On ne peut pas dire que les lobbies ne se donnent pas de mal pour faire croire à la reprise de l’immobilier. Témoins ce titre d’uen grand média : »les primo accédants sont de retour sur le marché. ! » On se demande où ils ont pris les chiffres., les jeunes couples reviendraient pour acheter leur premier appartement ou leur première maison. Avec la légère baisse des prix constatée depuis 2011 et la chute des taux d’intérêts, ils ont gagné 25% de pouvoir d’achat immobilier.
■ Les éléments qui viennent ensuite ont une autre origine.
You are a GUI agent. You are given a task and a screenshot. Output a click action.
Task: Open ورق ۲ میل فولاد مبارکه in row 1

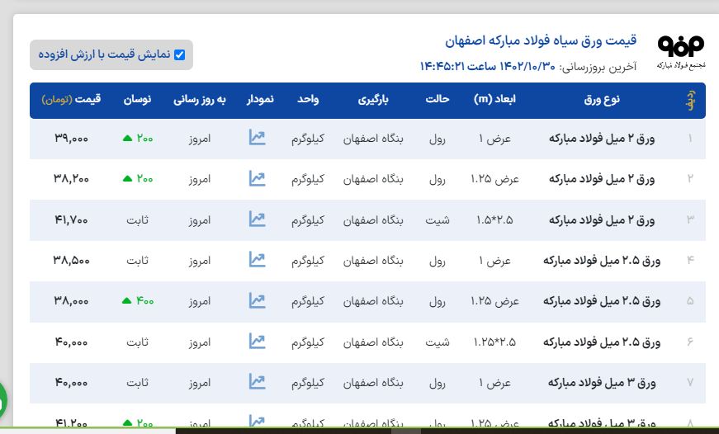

Entre le moment où les jeunes couples décident de devenir propriétaires et la signature chez le notaire, il s’écoule en moyenne sept mois. D’après ce média «  Les primo-accédants ont un pouvoir d’achat supérieur à la moyenne nationale, autour de 3.000 euros. Mais lorsqu’ils achètent, leur premier choix est raisonnable : un bien de moins de 250.000 euros. Ils privilégient un achat qui ne leur coûtera pas plus cher que le loyer qu’ils versent actuellement. Pour devenir propriétaires, ils acceptent la moitié du temps de s’éloigner des grands centres urbains. Un premier achat sur deux se fait aujourd’hui dans des villes de moins de 20.000 habitants. Si le rêve de devenir propriétaire est de nouveau possible pour les jeunes couples, c’est aussi parce que les banques jouent le jeu. Dans un cas sur trois, elles acceptent de financer l’intégralité de l’achat. Un couple dont les deux parents travaillent, peut désormais acheter un premier bien sans le moindre apport et à des taux historiquement bas. ».  En faiat pour un prêt de 250 000 euros il faudra rembourser sur 20 ans près de  environ 1400 euros soit nettement plus que le taux d’endettement maxi autour de 1000 euros. Contrairement  ce qui set affirmé les banques ne jouent pas le jeu et pour un emprunt de 25000 euros , elles vont exiger un revenu de l’ordre de 5000 euros ( et encore avec un revenu aux caractère très sûr). C’est bien le drame de la crise de l’immobilier car ces promo accédants aux revenus suffisants sosnt de moins en moins nombreux. Seule solution attendre la biaise des prix, ce qui est en cours puisqu’on prévoit uen baisse de 50% d’ici 10 ans.